> **Excerpted text**
By the time you read this article, a
year would have passed since ten heavily armed
Pakistanis got off rubber dinghies at the Cuffe
Parade fishing village and, for the next three days,
kept the police at bay while systematically killing
some 175 people in Mumbai. Has the State learnt
anything from this lethal attack? Can it say with
conviction that it has put systems in place to
reduce the risk of such an assault in the future?
The honest answer is depressing. We
have learnt very little. And have even less to show.
To my mind, the only positive outcome of 26/11 is
that New Delhi has got a Home Minister of capability
and consequence after a very long time — an
elemental change from the likes of Shivraj Patil,
who was more interested in his attire than in
internal security, and others of his ilk. From all
accounts, Mr. Chidambaram has put the ministry on
high alert. After decades, I am told, bureaucrats in
the ministry are forced to do their homework before
meeting the minister. And, if unprepared, are caught
with their pants down. Kudos for that.
These changes are necessary. But not sufficient. Let
me state two premises. First, perhaps barring
Israel, I submit to you that no State is as
susceptible to major terrorism as India. Second,
terrorism — whether it be our cross-border
Pakistanis, or North Eastern insurgents, or the
Naxalites in central, south-eastern and eastern
India — has to be fought by consistently high
quality of intelligence backed up by non-negotiable,
top class police action. There is no getting away
from these two simple truths.
So, we need to ask: “Compared to
Israel, or post-9/11 USA, how good is our
intelligence gathering and dissemination?” Here’s my
take. As far as intelligence gathering goes, we
probably average five out of ten. Even this we
disseminate ineffectively. I would reckon, the speed
and effectiveness of intelligence dissemination
between Central and State agencies is about two out
of ten. Have we improved since 26/11? Possibly. But
our base is so low, and the information holes are so
wide, that we need to improve much, much faster.
Question number two: “How effective are our
police?”. Here, it is best to let Mr. Chidambaram
speak. While inaugurating the Chief Ministers’
Conference on Internal Security in New Delhi on 17
August 2009, this is what he had to say:
“The police system is completely outdated and our
police forces are ill-trained, ill-equipped and
ill-paid. Adding to these woes are the short-sighted
policies followed by governments with the objectives
of control and patronage. Let us take the average
constable. He is perhaps the most used, misused and
abused person ever to wear a uniform. He works, on
an average, 12–14 hours a day; generally seven days
a week, often throughout the year. Since he is drawn
from the common stock of people, his behaviour and
attitude reflect that stock: only a feeble attempt
is made to improve his behaviour or change his
attitude... He is perhaps the most reviled public
servant in India. From a violator of traffic laws to
a rich man whose family member has run over several
hapless persons sleeping on the pavement, everyone
assumes that the average policeman can be cajoled,
bribed, bought over, threatened or bullied into
submission. The people’s estimate of the average
policeman is low; the self-esteem of the average
policeman is even lower. It is this police that is
our frontline force to provide internal security;
and it is this police force that we have to work
Has the quality of the police force improved in the
last one year? Even in Mumbai, which has witnessed
horrible terrorism at least thrice in recent times?

> **Material supplied**
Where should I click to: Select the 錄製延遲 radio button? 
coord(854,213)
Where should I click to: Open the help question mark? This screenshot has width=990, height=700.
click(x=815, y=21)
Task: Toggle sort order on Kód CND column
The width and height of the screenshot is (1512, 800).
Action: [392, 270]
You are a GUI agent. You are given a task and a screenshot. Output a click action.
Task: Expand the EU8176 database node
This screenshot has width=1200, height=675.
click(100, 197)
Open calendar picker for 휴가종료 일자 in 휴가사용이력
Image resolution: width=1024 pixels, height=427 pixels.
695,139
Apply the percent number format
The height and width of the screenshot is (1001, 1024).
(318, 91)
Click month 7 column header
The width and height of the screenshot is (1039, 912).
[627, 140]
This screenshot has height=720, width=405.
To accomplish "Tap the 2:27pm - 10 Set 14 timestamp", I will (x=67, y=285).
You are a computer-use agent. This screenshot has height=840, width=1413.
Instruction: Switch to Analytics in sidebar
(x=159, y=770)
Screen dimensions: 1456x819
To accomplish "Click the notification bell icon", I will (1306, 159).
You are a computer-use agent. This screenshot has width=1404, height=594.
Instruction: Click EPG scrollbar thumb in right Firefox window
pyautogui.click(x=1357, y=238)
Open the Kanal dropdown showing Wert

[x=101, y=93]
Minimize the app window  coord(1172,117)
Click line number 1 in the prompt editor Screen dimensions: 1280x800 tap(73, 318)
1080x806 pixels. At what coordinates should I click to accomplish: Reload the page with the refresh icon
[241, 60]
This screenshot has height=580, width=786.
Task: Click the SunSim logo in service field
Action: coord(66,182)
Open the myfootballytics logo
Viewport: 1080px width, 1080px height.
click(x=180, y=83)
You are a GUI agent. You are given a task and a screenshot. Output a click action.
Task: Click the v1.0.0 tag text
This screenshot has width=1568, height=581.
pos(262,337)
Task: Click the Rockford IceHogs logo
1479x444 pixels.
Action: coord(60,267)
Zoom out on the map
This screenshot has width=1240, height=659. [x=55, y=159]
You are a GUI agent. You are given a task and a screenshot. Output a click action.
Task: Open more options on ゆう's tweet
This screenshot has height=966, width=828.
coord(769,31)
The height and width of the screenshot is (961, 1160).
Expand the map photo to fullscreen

> **What you should do**
Please copy the passage from the article on the 26/11 Mumbai attack above, starting with "To my mind, the" and going on through "Kudos for that.".

> **Answer below**
To my mind, the only positive outcome of 26/11 is
that New Delhi has got a Home Minister of capability
and consequence after a very long time — an
elemental change from the likes of Shivraj Patil,
who was more interested in his attire than in
internal security, and others of his ilk. From all
accounts, Mr. Chidambaram has put the ministry on
high alert. After decades, I am told, bureaucrats in
the ministry are forced to do their homework before
meeting the minister. And, if unprepared, are caught
with their pants down. Kudos for that.